- _What to work on_:
1/ In the Contra article below, what company did Shigeharu Umezaki start after leaving?
2/ Transcribe the Contra article between "9. Sweet Sounds" and "Hard Corps: Uprising.", inclusive.
3/ Go on with the article about the Contra series from the point where it stops.

- _Source extract_:
9. Sweet Sounds of Guns & Explosions: The Music of Contra
That was just a track from Contra 4, but I totally recommend listing to the soundtracks to the following honorable mentions: Contra, Contra III: The Alien Wars, Contra: Hard Corps, Hard Corps: Uprising.
10. THANK YOU, ALL CONTRA STAFF
I’ll be negligent (and scolded by my gaming peers) if I didn’t mention the people who worked tirelessly on the Contra series, and there have been a lot, including some important faces that went on to contribute significant projects within the video game industry.
Shigeharu Umezaki oversaw the direction of the Contra series on the NES and left much later to start up his own company, Good-Feel, which why-hello developed both Wario Land: Shake It! (a great forgotten gem) and Kirby’s Epic Yarn for the Nintendo Wii. From Contra III: The Alien Wars, there’s Nobuya Nakazato, a long time Konami employee, who also helped in the creation of Rocket Knight Adventures and Castlevania: Symphony of the Night.

- _Provided material_:
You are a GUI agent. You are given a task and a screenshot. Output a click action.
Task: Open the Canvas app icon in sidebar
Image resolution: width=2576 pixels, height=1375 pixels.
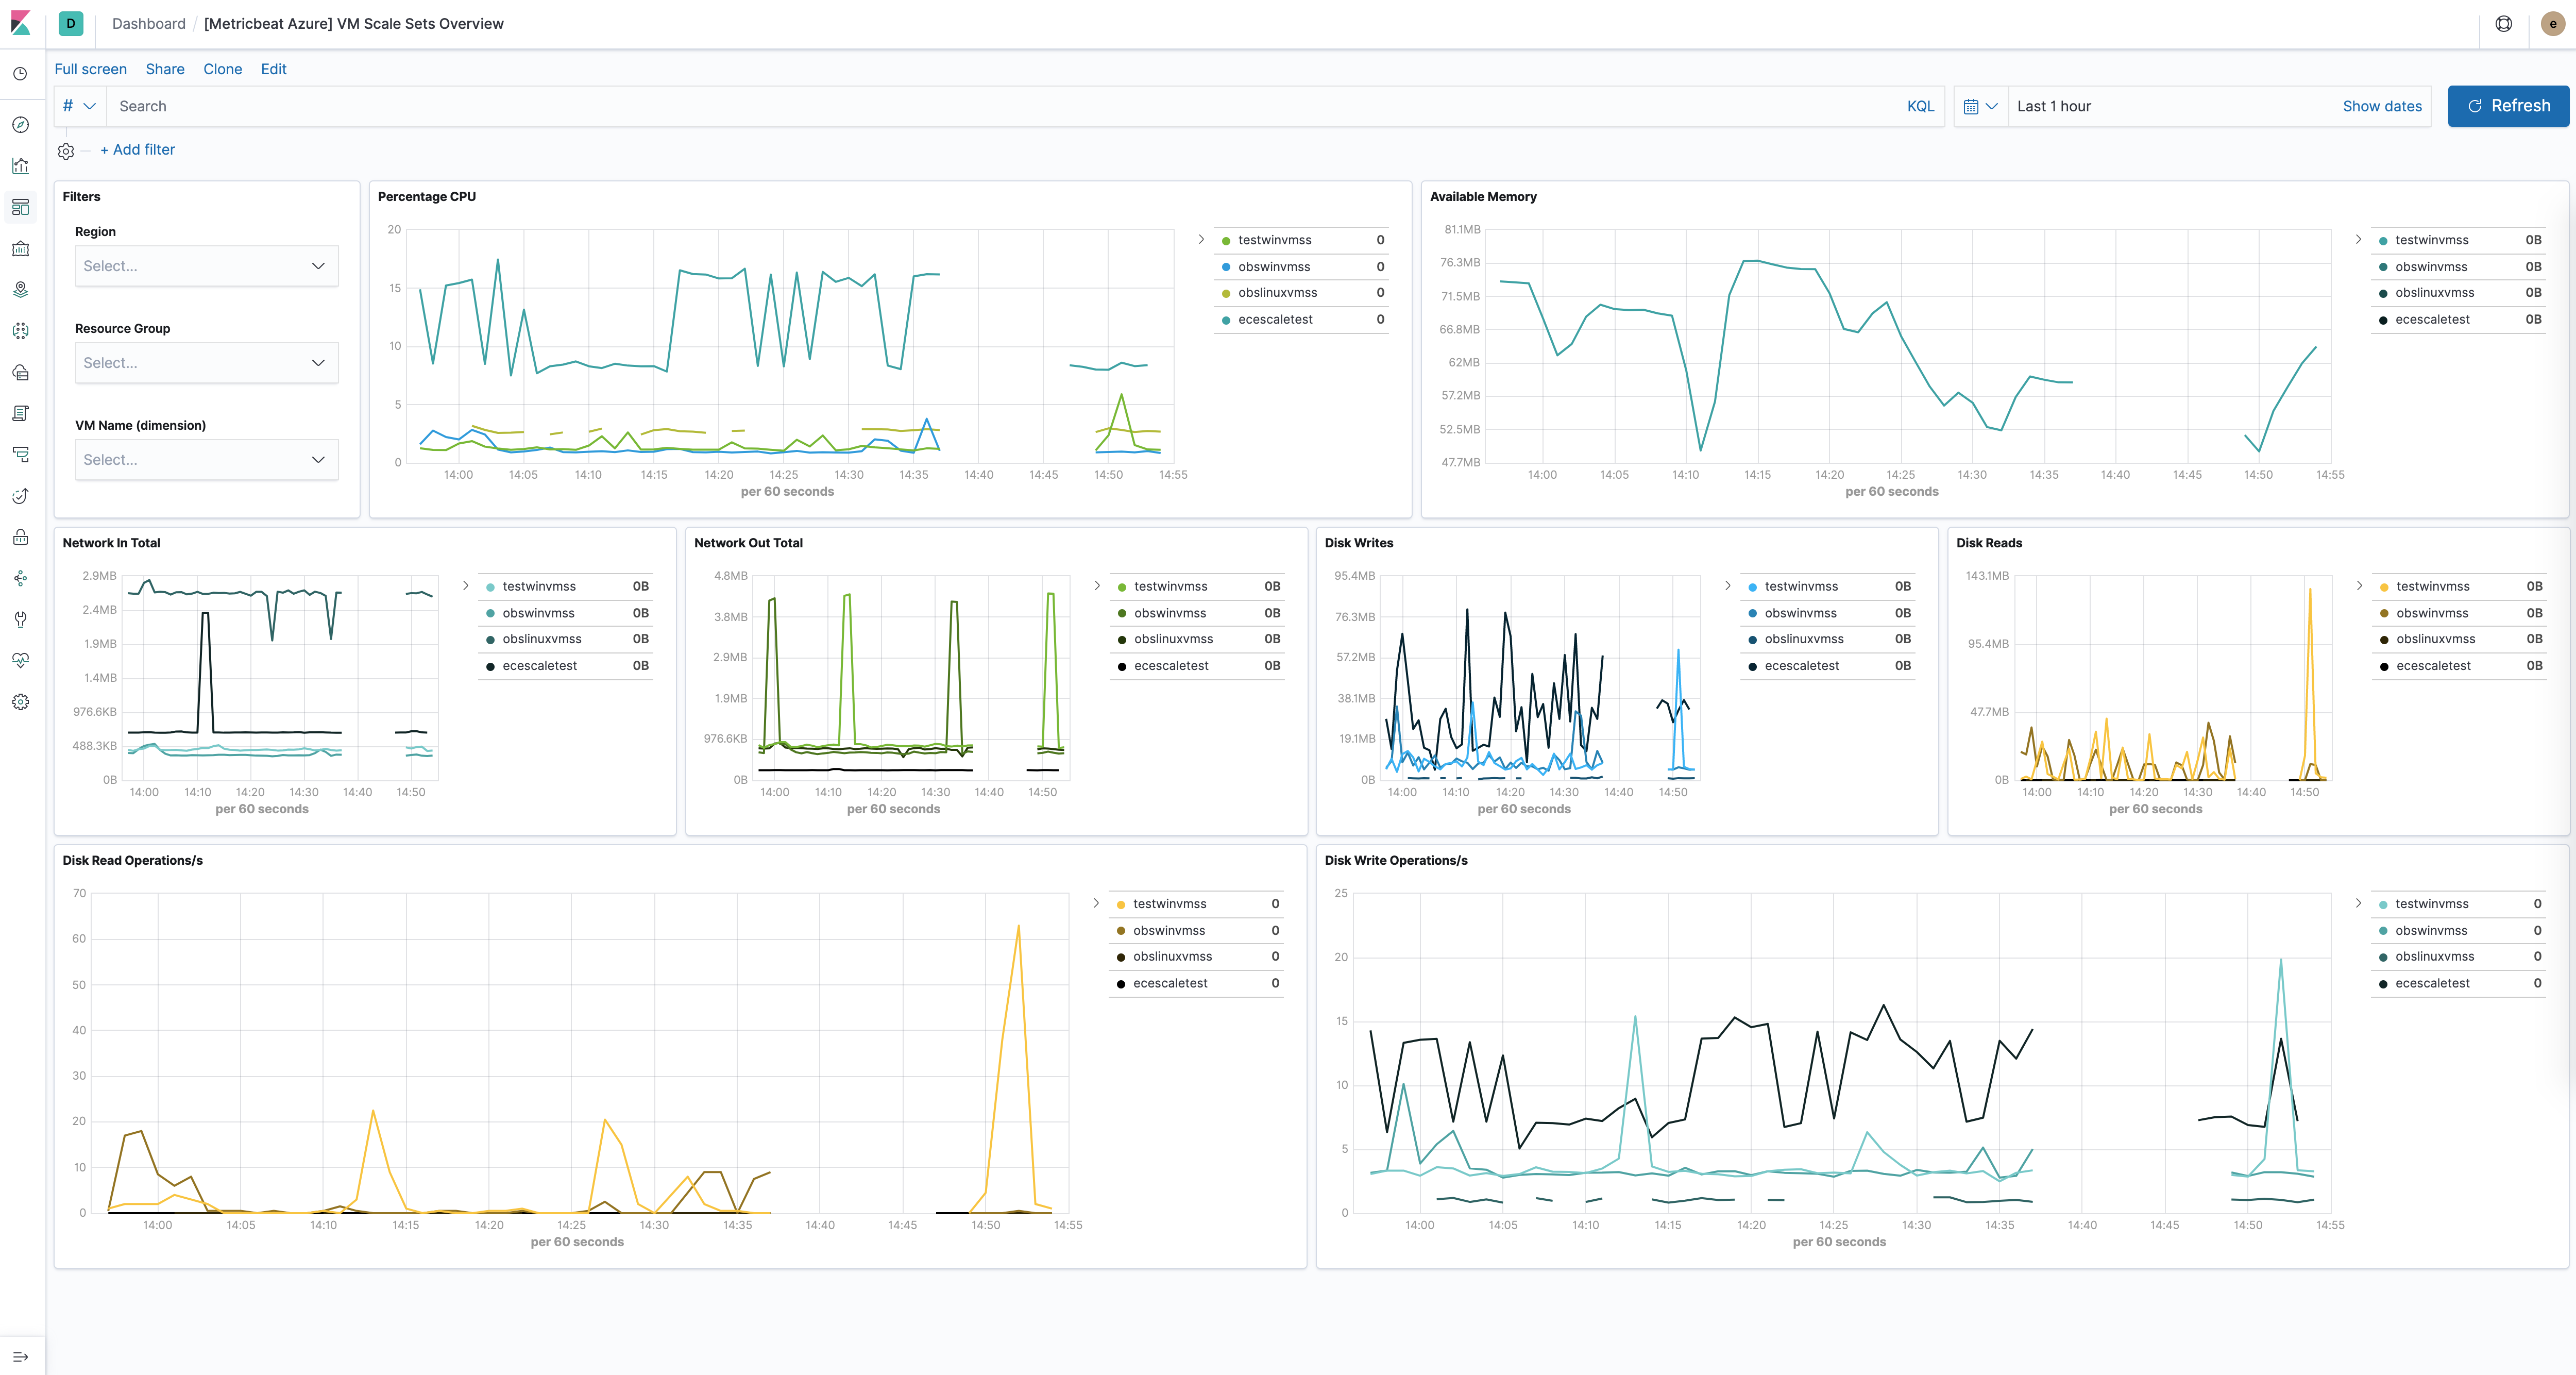coord(20,248)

- _Answers to the exercises_:
1/ Good-Feel

2/
9. Sweet Sounds of Guns & Explosions: The Music of Contra
That was just a track from Contra 4, but I totally recommend listing to the soundtracks to the following honorable mentions: Contra, Contra III: The Alien Wars, Contra: Hard Corps, Hard Corps: Uprising.

3/
On the Contra: Hard Corps staff list there’s the surprise find of artist Yasuomi Umetsu as the game’s Japanese package artwork, or a.k.a. the guy who was the character designer and animation director for the cult Anime OVA, 1986’s Megazone 23 Part II – watch it, I dare you. Heck even “we’re not worthy” composers Michiru Yamane (Castlevania: Symphony of the Night) and Akira Yamaoka (Silent Hill) both spent their time creating music for one Contra title or another.
I hope you liked my review of twenty-five years of bare-chested, guns-firing, alien destroying fun that the Contra series has given us a plenty. Please, oh wonderful Konami overlords, grant us the wish of a new Contra game every year. Hard Corps: Uprising was a great start, 2D graphics and that classic bread-and-butter game play, but there must be more!